*** Opening of Records to process ***
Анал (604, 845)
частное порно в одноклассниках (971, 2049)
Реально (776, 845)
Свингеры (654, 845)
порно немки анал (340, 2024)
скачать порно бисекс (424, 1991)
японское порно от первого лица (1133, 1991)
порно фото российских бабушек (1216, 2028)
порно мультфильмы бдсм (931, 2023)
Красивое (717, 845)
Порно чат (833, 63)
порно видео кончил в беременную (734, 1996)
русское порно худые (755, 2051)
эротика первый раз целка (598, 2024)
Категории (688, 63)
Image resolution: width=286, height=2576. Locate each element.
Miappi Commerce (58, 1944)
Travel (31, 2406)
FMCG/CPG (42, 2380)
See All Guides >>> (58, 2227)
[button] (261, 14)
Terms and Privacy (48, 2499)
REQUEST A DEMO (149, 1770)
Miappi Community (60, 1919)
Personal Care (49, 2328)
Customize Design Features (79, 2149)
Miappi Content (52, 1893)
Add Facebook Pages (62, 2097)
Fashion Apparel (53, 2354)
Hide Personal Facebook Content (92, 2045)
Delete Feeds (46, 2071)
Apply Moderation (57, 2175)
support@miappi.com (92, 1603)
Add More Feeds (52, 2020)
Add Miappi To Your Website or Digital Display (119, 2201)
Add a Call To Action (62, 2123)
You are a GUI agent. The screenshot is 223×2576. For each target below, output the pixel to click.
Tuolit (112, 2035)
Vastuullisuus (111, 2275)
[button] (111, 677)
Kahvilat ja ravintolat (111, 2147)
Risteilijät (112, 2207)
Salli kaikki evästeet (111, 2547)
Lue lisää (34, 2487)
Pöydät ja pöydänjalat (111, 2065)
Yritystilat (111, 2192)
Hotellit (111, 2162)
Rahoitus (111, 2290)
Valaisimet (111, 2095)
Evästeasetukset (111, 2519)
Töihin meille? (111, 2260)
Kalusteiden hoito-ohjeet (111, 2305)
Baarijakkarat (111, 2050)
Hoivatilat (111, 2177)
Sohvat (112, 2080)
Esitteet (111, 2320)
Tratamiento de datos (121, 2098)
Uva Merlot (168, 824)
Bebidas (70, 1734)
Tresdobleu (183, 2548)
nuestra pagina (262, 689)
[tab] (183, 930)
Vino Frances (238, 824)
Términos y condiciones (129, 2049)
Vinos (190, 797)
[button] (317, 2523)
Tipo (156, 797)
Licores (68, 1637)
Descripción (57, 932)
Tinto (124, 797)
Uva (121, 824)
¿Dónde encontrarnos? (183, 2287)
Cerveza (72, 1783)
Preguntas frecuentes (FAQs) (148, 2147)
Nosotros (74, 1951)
*** Close of Records to process ***
Work instruction: Only lines containing the string "Content" belong in the answer; find them in the data above and copy them.

Your solution:
Miappi Content (52, 1893)
Hide Personal Facebook Content (92, 2045)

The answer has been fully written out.